The girls were growing up in the same conditions when black race was an issue and even confusion for the majority of society. Clare lost her dad and she moved in with her white aunts. She had a light skin color and so the aunts said she would pass and marry the white man. The truth was concealed and Clare’s husband finds out of her race further in the book. Clare leads completely different life from what Irene does. The latter character devoted her life to racial uplift and got married, as well. Her husband was a black doctor.

Having totally different lives, the two women met the other day after a long separation and were seduced at the life of one another. This is a splendid scene included in the book that gives a precise understanding of what the human being actually is. It is unbelievable how one can fight for rights and freedoms and then get absolutely jealous of the life of someone who does not want those freedoms. Irene meets Clare and accuses her of being a traitor because she chose to pass as a white woman and married a white man. Of course, this subject is unveiled like a total disappointment with a friend that Irene trusted and believed in, though there is another feeling – jealousy. Although Irene has been contributing to her society throughout her life, looking at Clare reveals her desire to be like Clare somewhere deep inside. Irene has a light skin color as well, and she sometimes used that, though she would never have enough courage to abandon the background and start another life. That is why the scene when Irene latently envies Clare is double-sided and extremely interesting because virtue and jealousy were fighting each other in Irene’s soul.

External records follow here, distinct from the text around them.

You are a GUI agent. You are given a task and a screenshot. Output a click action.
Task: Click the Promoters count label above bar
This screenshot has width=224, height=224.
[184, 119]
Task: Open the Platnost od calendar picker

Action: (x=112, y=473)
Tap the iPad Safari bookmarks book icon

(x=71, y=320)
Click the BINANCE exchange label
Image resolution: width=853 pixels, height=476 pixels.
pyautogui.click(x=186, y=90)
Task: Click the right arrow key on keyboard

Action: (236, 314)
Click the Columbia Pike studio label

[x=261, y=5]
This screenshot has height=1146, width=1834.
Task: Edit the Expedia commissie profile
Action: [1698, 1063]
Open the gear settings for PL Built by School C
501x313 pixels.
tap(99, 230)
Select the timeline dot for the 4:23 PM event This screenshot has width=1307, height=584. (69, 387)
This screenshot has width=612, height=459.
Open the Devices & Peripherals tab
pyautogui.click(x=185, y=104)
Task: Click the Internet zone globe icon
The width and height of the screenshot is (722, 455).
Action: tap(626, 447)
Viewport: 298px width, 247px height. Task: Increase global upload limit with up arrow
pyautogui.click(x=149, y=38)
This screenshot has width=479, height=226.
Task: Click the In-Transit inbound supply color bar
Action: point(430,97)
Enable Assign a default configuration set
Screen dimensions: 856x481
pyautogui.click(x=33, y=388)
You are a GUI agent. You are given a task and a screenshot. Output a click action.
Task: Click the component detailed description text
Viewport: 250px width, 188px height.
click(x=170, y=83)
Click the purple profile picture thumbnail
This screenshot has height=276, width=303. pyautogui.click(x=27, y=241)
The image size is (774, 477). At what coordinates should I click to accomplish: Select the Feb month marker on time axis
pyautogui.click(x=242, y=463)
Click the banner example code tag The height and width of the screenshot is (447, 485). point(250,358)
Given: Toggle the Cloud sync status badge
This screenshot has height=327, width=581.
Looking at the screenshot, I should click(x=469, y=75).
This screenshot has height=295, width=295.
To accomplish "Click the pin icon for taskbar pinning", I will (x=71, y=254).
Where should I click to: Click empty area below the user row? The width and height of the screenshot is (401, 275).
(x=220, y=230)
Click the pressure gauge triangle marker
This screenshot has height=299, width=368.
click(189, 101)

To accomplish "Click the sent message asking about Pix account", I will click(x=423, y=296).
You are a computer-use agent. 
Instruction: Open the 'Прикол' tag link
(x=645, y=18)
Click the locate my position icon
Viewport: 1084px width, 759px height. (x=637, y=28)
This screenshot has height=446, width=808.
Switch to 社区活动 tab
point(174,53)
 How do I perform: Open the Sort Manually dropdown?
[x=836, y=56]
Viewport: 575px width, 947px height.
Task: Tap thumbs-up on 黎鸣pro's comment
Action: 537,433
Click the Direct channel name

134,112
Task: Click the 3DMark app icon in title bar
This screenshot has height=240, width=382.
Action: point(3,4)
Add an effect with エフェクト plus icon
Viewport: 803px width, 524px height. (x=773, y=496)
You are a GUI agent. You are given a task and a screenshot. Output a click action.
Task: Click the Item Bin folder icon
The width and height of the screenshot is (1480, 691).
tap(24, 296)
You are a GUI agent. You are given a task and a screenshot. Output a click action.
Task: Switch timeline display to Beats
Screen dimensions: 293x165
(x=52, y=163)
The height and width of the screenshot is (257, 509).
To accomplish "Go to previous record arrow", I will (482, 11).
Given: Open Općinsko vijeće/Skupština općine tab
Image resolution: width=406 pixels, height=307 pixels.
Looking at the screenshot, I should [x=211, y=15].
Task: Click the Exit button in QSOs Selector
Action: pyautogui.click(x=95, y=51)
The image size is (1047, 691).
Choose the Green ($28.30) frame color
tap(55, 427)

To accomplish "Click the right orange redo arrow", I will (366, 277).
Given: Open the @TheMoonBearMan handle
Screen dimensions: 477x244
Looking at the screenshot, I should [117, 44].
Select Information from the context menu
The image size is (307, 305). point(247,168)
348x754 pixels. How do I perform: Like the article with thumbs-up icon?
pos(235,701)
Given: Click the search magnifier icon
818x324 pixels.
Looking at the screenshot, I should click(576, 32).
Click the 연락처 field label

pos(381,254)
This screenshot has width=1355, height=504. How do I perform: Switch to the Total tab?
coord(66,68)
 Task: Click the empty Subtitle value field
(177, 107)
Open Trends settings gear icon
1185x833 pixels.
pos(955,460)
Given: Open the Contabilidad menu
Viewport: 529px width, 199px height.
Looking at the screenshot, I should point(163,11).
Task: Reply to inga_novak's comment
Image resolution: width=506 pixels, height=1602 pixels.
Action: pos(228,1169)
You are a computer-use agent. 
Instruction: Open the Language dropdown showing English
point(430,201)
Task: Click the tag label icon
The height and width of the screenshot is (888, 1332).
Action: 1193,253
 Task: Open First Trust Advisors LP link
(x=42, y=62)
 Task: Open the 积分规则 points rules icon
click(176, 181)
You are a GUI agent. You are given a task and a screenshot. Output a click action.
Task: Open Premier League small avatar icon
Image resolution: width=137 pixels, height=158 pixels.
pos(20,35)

This is particularly curious because former girlfriends enter another stage of their friendship – the tragic one. Irene becomes overwhelmed with her suspicions that Clare and her husband have an affair. These suspects become more and more paranoiac. Remarkably, Irene does not trust her anymore and girlfriends get their conflict enhanced. It seems like all the hatred was emerging on the basis of race issues. One woman decided to let go of her cultural identity and have a good life disregarding the trends and movements in the society of the middle of the twentieth century. Moreover, Clare seems to be pretty fine with the life circumstances, while Irene is the one who is not. Narration is unveiled in a way that does not clearly identify the fact of cheating by Clare and Irene’s husband, so you do not know for sure if they really had any sexual affairs. This emphasizes the personal problem of Irene – the disagreement with what her life puts her through. Her character is an example of the fight with reality by any means including accusations of those being on top of societal layers. Here, we can explicitly watch a personal psychological problem called envy. Irene was simply envious of Clare’s life conditions and could not put up with hers. Thus, calling Clare a traitor was just a cry from the heart about unjust social conditions and hatred towards someone who could find a shortcut – a pass.

The book is entirely wonderful as per reveals the societal problems of the middle of the twentieth century through people’s life stories. The two protagonists Clare and Irene in Passing are a splendid reflection of what societal order could do to people and how it could ruin their lives. This book by Nella Larsen has won its deserving recognition among the readers of the modern world because of the eternal issues that arise disregarding times – jealousy and identity crisis. The ambiguity that became a tempting reason to recommend the book to friends and read it over again is a feature of the story – you cannot really tell if Irene killed Clare but the obvious thing is that the lives were already ruined way before the window accident.